Who knows when the rounded belly began to be regarded as anything less glorious than the other womanly curves. The classical poets adored it; the sculptors chiseled its softness into stone. Among the customary markers of beauty were the three folds on the stomach – lines which inspired lines in religious and erotic literature. The paragon waist was tiny in comparison to the generousness of the breasts and hips, but the tummy itself ample of its own accord.  The Lalita Sahasranamam, for example, extols not only the contours of such a stomach (Sthana bhara dalan madhya patta bhandha valithraya – “she who has three stripes in her belly which appear to have been created to protect her tiny waist from her heavy breasts”), but even the down that grows upon it (Lakshya roma latha dharatha samunneya madhayama – “she who is suspected to have a waist because of the creeper-like hairs rising from there”).

There are beautiful names, too, for this hair of the stomach, which runs from pubis to navel, and sometimes from navel to solar plexus: take the Sanskrit romaraji, and the Latin linea nigra.

How intriguing that such loveliness is ascribed in language for things which, in the pursuit or only the perception of fitness or hygiene, so many shun.

Only some women have the linea nigra naturally – but almost all women develop it during pregnancy, when the protuberant belly is celebrated perhaps most of all. Baby bumps contain miracles: among all the numinous places in the body, the abdomen announces most evidently of all that there is no meaningful distinction between science and mystery.

And as a reminder of this, we have that lovely vestigial mark: the navel.

The navel is our original point of connection to anyone else. Within the lovely convex bellies of our mothers, the conduit of the umbilicus does its work, nourishing and expelling and making us whole. Our belly-buttons are almost our first mouths, allowing us to communicate and to feed.
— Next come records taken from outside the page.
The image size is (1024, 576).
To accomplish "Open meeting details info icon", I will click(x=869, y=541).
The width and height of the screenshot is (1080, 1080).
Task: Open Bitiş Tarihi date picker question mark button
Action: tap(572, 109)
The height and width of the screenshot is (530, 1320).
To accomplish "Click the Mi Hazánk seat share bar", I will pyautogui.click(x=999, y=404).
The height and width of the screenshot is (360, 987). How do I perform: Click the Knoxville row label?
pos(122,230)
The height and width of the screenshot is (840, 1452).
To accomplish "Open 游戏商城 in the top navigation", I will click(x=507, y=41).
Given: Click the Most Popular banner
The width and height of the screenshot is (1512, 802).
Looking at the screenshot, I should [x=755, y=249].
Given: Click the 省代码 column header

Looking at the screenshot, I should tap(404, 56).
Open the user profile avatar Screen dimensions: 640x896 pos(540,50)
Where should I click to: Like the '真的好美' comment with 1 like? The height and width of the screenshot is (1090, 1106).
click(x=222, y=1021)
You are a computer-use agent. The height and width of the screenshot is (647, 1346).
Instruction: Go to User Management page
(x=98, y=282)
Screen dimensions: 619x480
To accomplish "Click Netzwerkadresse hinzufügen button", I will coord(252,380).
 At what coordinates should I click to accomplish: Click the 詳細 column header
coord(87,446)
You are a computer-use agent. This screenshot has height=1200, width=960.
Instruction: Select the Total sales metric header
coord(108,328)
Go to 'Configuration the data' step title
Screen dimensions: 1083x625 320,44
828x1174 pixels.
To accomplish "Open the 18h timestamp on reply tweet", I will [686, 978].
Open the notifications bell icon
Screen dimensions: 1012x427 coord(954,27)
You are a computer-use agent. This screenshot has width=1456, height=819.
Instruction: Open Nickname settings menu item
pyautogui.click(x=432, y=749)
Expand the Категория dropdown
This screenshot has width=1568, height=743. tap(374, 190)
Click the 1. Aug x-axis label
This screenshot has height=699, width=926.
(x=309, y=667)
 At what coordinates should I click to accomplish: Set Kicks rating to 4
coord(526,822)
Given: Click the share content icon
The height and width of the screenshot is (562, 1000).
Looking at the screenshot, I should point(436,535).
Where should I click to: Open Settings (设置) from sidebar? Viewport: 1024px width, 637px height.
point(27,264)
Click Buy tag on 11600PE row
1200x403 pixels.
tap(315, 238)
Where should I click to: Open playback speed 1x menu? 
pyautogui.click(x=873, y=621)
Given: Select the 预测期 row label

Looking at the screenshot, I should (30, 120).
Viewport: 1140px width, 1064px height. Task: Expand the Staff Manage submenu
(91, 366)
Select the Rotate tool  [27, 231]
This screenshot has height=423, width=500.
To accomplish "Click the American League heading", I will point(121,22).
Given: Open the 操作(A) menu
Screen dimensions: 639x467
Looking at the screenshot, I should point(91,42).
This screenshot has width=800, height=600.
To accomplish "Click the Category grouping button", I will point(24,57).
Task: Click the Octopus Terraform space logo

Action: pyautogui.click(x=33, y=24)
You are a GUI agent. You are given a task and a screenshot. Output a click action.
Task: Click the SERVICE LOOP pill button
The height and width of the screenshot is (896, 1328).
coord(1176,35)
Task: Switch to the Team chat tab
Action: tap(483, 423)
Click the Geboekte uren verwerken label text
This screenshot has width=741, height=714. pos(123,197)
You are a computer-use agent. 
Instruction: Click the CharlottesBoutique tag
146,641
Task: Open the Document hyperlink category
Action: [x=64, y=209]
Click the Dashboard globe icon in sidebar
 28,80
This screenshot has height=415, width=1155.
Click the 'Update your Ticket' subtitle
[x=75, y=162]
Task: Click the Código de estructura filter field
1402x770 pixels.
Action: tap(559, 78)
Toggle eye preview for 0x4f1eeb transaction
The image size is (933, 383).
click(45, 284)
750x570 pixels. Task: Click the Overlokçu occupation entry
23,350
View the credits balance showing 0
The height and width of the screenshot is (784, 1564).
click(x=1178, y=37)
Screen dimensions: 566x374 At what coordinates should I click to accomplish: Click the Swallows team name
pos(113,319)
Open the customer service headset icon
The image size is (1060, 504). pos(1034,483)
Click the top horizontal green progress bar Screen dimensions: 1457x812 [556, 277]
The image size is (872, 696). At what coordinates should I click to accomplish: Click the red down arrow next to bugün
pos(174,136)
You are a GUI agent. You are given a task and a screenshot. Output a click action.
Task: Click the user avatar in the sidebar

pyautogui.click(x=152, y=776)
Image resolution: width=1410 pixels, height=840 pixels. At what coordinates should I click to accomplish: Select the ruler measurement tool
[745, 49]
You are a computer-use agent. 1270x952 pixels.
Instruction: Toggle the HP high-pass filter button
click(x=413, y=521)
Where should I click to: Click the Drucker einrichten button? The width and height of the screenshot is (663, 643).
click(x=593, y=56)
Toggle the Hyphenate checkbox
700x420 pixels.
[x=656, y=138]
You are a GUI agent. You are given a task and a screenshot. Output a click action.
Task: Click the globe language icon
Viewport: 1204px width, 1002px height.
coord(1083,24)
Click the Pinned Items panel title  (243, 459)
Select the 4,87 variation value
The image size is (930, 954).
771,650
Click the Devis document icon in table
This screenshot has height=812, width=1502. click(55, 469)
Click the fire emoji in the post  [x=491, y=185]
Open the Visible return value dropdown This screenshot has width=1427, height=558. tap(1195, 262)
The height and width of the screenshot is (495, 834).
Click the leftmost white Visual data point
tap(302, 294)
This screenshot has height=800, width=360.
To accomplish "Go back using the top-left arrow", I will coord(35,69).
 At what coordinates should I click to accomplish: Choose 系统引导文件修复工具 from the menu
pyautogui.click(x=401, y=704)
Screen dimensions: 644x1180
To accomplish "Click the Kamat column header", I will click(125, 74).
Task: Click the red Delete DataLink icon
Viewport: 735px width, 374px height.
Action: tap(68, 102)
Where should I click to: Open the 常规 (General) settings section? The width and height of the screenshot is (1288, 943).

And also like mouths, later on, how kissable they become. Prudence Glynn, who researched eroticism and fashion, wrote that the waist is the first place that a man would touch on a woman when seeking to insinuate “more than a formal courtesy”. If the waist is a suggestion, the navel is sheer invitation. Widely regarded as one of the standard erogenous zones, and said to originate from the same common tissue as the genitalia, its exposure is considered taboo in many cultures – sometimes surprisingly so. The belly-button was considered so provocative for most of the 20th century in America that there was an actual law banning its display on cinema. There is a scene in Some Like It Hot in which Marilyn Monroe wears a dress that leaves very little to the imagination – despite this, a small piece of cloth was used to cover her navel specifically. In other films, costume designers glued decorative stones into or onto the navels of actors and dancers – perhaps the first spark of the later trend for the bejeweled belly-button.

Here in India, the partially (as when wearing a sari) or completely (as when wearing certain regional ghagra cholis) bared midriff has rarely caused ruffles, provided it is displayed in traditional attire. The female navel, however, has had its moments of both subtlety and scandal. In that odd way in which Indian cinema is a vehicle of both exploitation and expression, navel-kissing was permissive on celluloid at a time when lip-kissing was not (censorship laws later changed). One thing’s for sure: the navel is seen as sexual in ways in which the tummy, the obliques and even the waist aren’t quite.

It’s also spiritual. In Amerindian shamanism, below the navel is where energetic cords that bind us to other people, particularly lovers, emerge. In yoga and other systems of mind-body harmony, it is a particularly powerful point. To “navel-gaze” is to ponder, perhaps philosophically – not for nothing did St. Thomas Aquinas call the navel “the bodily metaphor for spiritual things”.

The stomach, on the whole, is is also regarded as the site of intuition – “I have a gut feeling”, we say – or profound emotion – “When he said that, I burned from the bottom of my belly”.

The stomach is also happily practical, of course. A full breath, one that will replenish the entire system, reaches all the way down to the stomach and puffs it up. When it comes to food, taste resides in the mouth, but hunger – desire – is felt in the belly. An aching belly, groaning and beset by pangs. Eating keeps us alive – not the act itself, as pleasurable as it is, but the process of nourishing, work that takes places deep within the body and out of sight.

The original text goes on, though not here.